In Newfoundland, out port communities seemed to have been settled by homogeneous groups of people all of the same denominational persuasion - more or less - so it could be determined which flock they would belong to in their new community. It was fine with me if they had no denominational affiliation at all - but not to 'Uncle George'.
Another sore point was that I started up Youth Groups on Bell Island and in Portugal Cove - and even went so far as to organize a weekend camp on church property set aside for that purpose up in the heights between Portugal Cove and St John's. I sincerely felt that these were needed but ran into no end of static in both communities. I must admit, though, that it did not help when a few of these kids acted up and caused some damage to church property. When that happened, the miscreants were reprimanded and then ordered to help repair it.

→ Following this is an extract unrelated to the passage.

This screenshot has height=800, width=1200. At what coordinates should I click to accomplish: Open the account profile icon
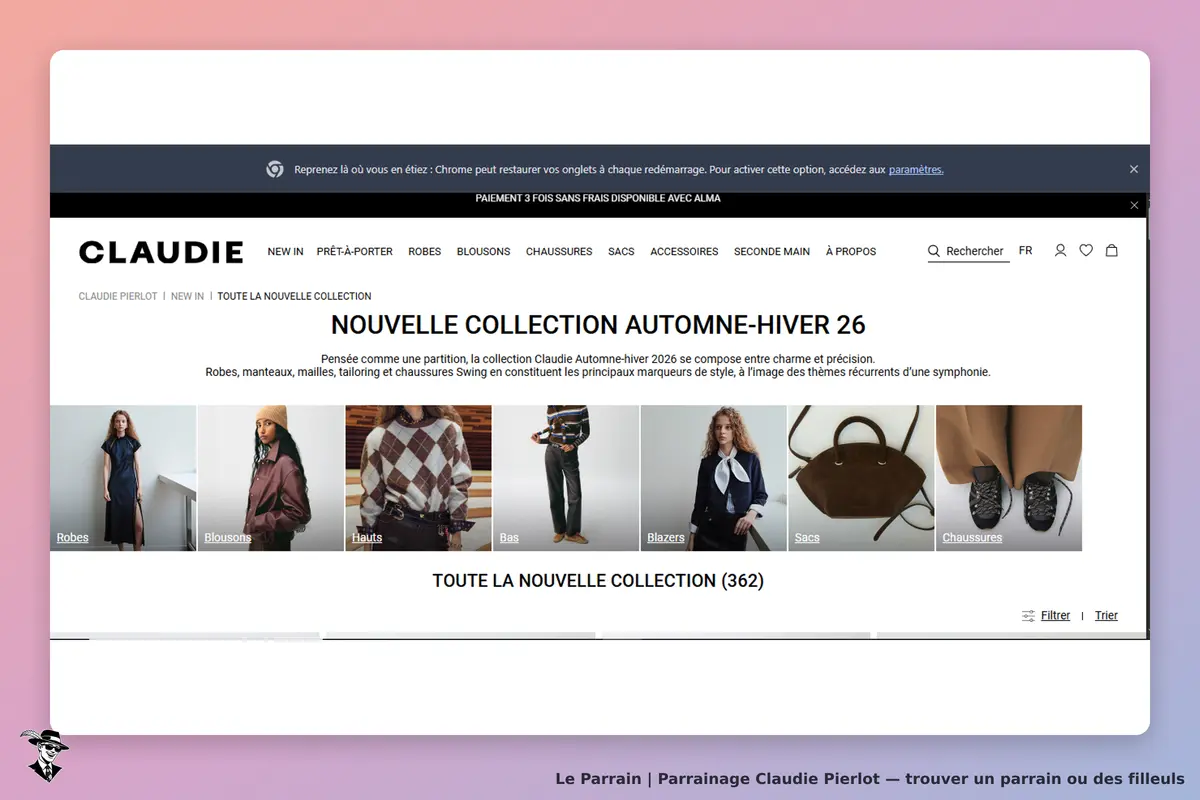coord(1060,251)
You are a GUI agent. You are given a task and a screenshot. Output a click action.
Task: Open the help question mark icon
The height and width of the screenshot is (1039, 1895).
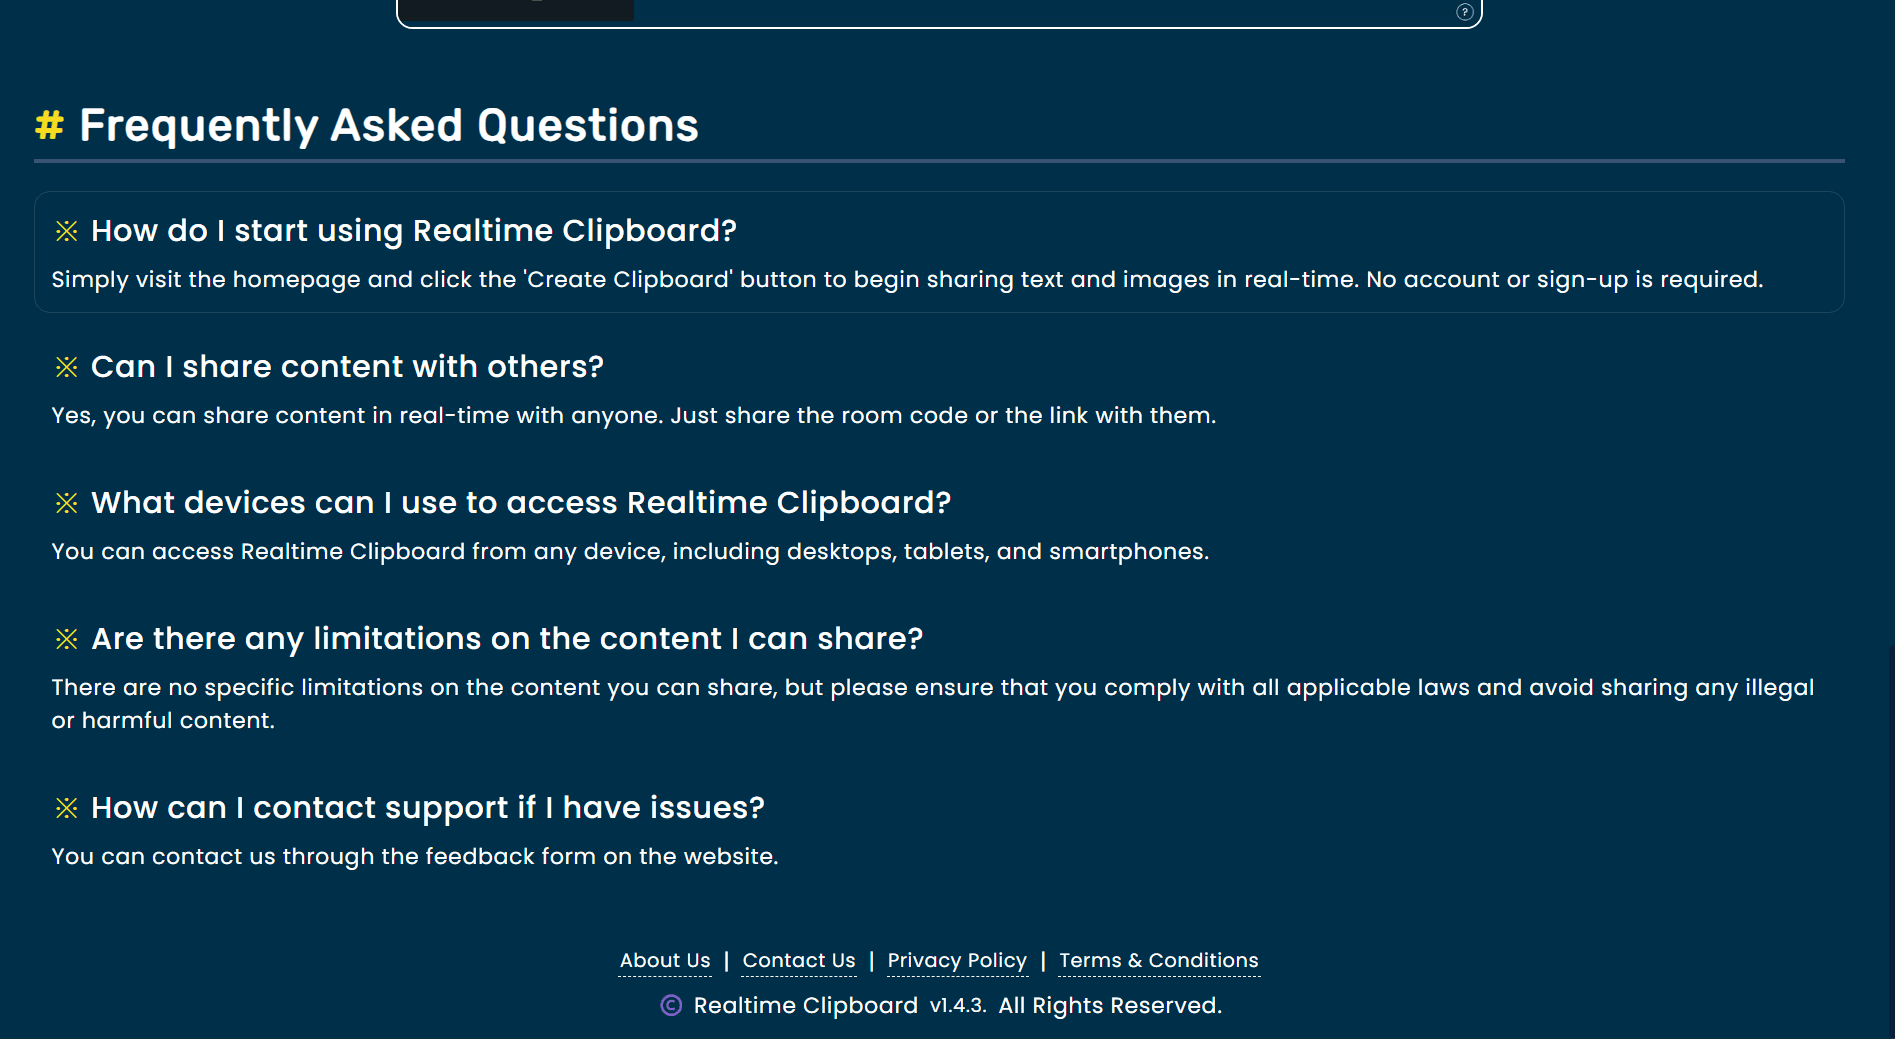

There was one kid who hung around my place - with my roommate and one or two others - a lot of the time. I knew that he could be a problem from time to time and I was quite saddened one day when he told me that it was only a matter of a few days before the authorities would be coming after him to place him in a borstal institution. There seemed to be nothing that I could do to help him. He was a pleasant young man and, yes, in need of attention and approval.
I have been rereading the journals which I kept and was reminded of another problem. I was ORDERED to disassociate myself from all of those youths who were not from a United Church background! This was carried even further when I was told that I 'had to' get rid of my roommate as he was an Anglican and not United Church (the truth be known, he did not attend any church but I liked him as a person). No, he was NOT gay but very heterosexual with 'girlfriends' all over the place. I ignored that order.
Naturally, nothing happens in smaller close-knit communities without everybody hearing about it. Therefore I was floored when the 'Pillar' who objected to me being seen at the ferry slip while dressed in jeans and boots came up to me and voluntarily shook my hand. I understood that action to mean that he was not siding with those who objected to my friends.
On the island I met a young woman whose family were adherents of the United Church of Canada. She lived at home and was a Registered Nurse who worked in the local cottage hospital. That friendship was approved of because she was a female and she belonged to the correct denomination. We saw each other pretty regularly for a number of months - I watched Hockey Night in Canada telecasts every Saturday evening at her place. Her family owned the first large color TV set that I had seen.
The people in Portugal Cove as well as a couple of men on Bell Island were not nearly as conservative in their outlook. Those two Bell Islanders were a former mine manager whose origins were from Nova Scotia and the RCMP officer who was raised in Central Canada.
Yes, in some ways, this blog is a rant but to tell you of my experiences living in that community without writing about the down side would be telling only part of the story.